This communication world of ours is changing at a faster pace than ever before, principally brought about by the emergence of the social world. People can share ideas, philosophies, likes and hates at lightning speed, and most organisations are ill-resourced to be able to match the speed of information dissemination and discussion.
Local councils are not immune from the virus of change, either. Maintaining relevancy to one’s local constituents can be difficult when those constituents change how they prefer to be communicated with. Councils must adapt to maintain relevancy and authority; engagement with the social world is one key strategy many future-thinking councils are adopting to achieve this.
Whether it be a presence on Facebook, a profile on Twitter or space on YouTube, leading councils are actively working with their local communities to build web content of value, online content appreciated by consumers of the council’s services and employees of the council charged with disseminating information as widely and as effectively as possible.
But behind the use of Facebook, or Twitter, or Google Plus, or LinkedIn, or any number of other online communication platforms lies the need to develop a strategy for online engagement. Yes, these new social tools can be just ‘rolled out’ and live-tested; after all, just under half of Australia has a Facebook profile and contribute regularly so it is tempting to think that everyone knows how to behave online. But sensible councils are putting in place frameworks for engagement so that staff across the entire organisation know what is expected of them and how to respond when issues arise. Additionally, these councils are planning their communications outreach so that co-ordinated activity across the entire organisation occurs, whether just one person handles online communication or the entire organisation can engage in the relevant conversations.
The risks of not embracing this new world
The risks that councils face in not embracing these new communication tools are many, ranging from decreased relevance to their local community through to failure to effectively engage with their stakeholders.

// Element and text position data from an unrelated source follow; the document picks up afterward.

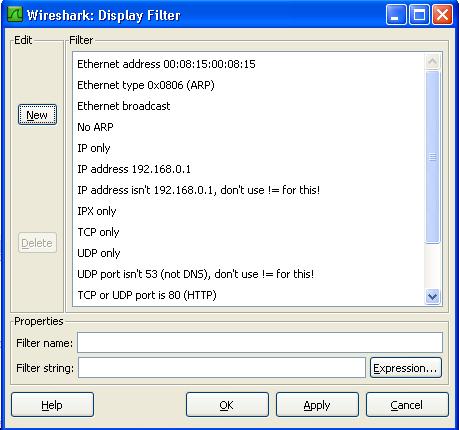Confirm with the OK button
459x430 pixels.
(227, 405)
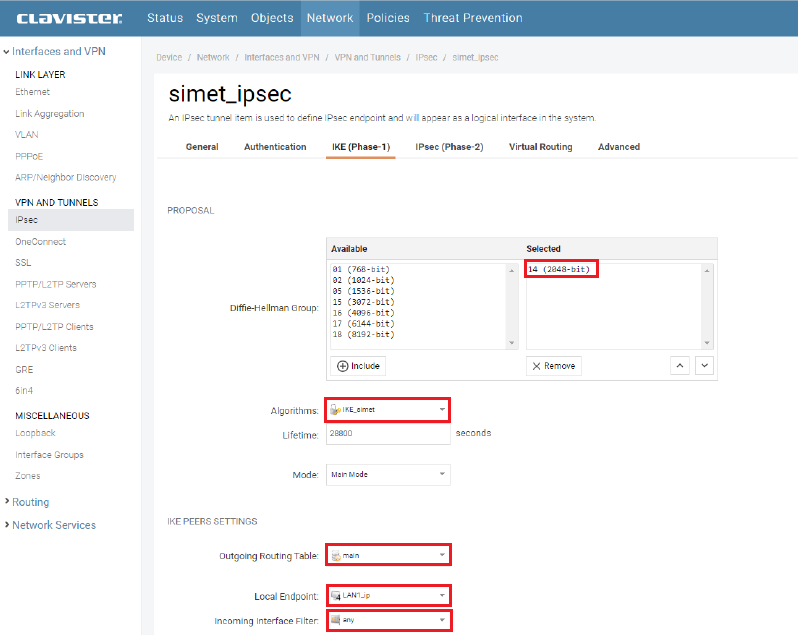
Task: Open the Incoming Interface Filter dropdown
Action: (388, 621)
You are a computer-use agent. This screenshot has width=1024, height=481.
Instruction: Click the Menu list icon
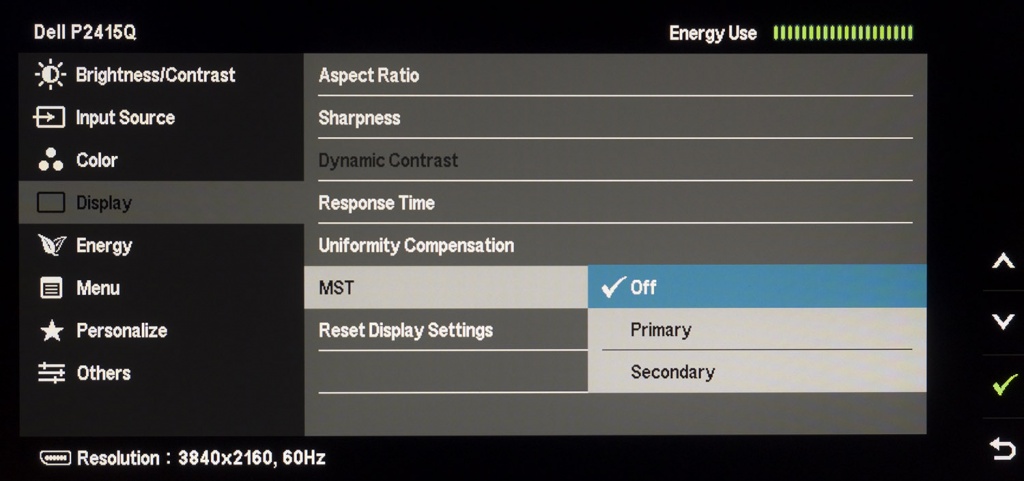point(50,289)
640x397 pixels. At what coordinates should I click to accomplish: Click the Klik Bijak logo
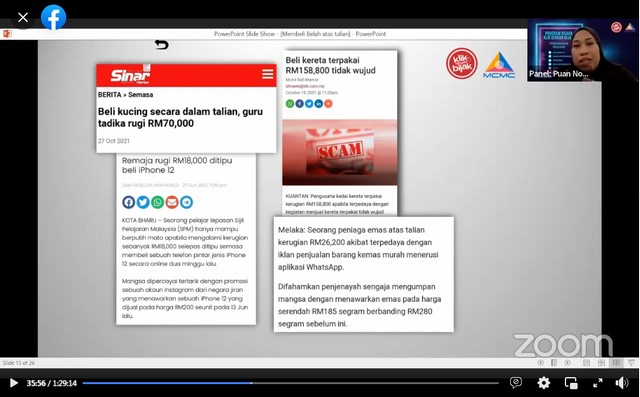point(462,63)
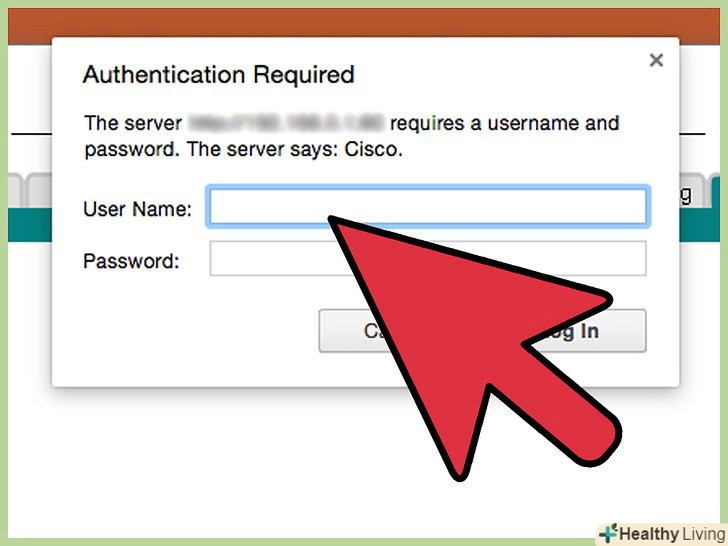
Task: Switch to the second gray tab on left
Action: [39, 190]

Alongside those two risks are others such as decreased employee engagement, decreased reputation amongst the local business and consumer communities, and increased staff turnover as employees vote about their employer’s diminishing reputation with their feet.
Embracing the new communication tools in a sensible, strategic way can bring many benefits:
- Enhanced reputation as a ‘leader’ within the local community;
- Greater ‘Employer of Choice’ opportunities, allowing the council to attract and retain the brightest and best of their community’s young minds;
- Greater reach of its messages;
- Reduced cost of communication;
- An opportunity to put its point of view across when turmoil and conflict arise in the social world;
- Increased relevancy within the community; and
- Greater ability to be able to influence and have a voice within the conversations that take place online about the council and the areas that the council reaches.
It’s no wonder that smart councils are working with communication experts to determine how best to enter into and maintain relevancy within the new online social world.
Will your council enter this new communication world with confidence or with trepidation? Because you will enter it at some stage, make no doubt. It makes sense to plan your entrance into the social world, doesn’t it?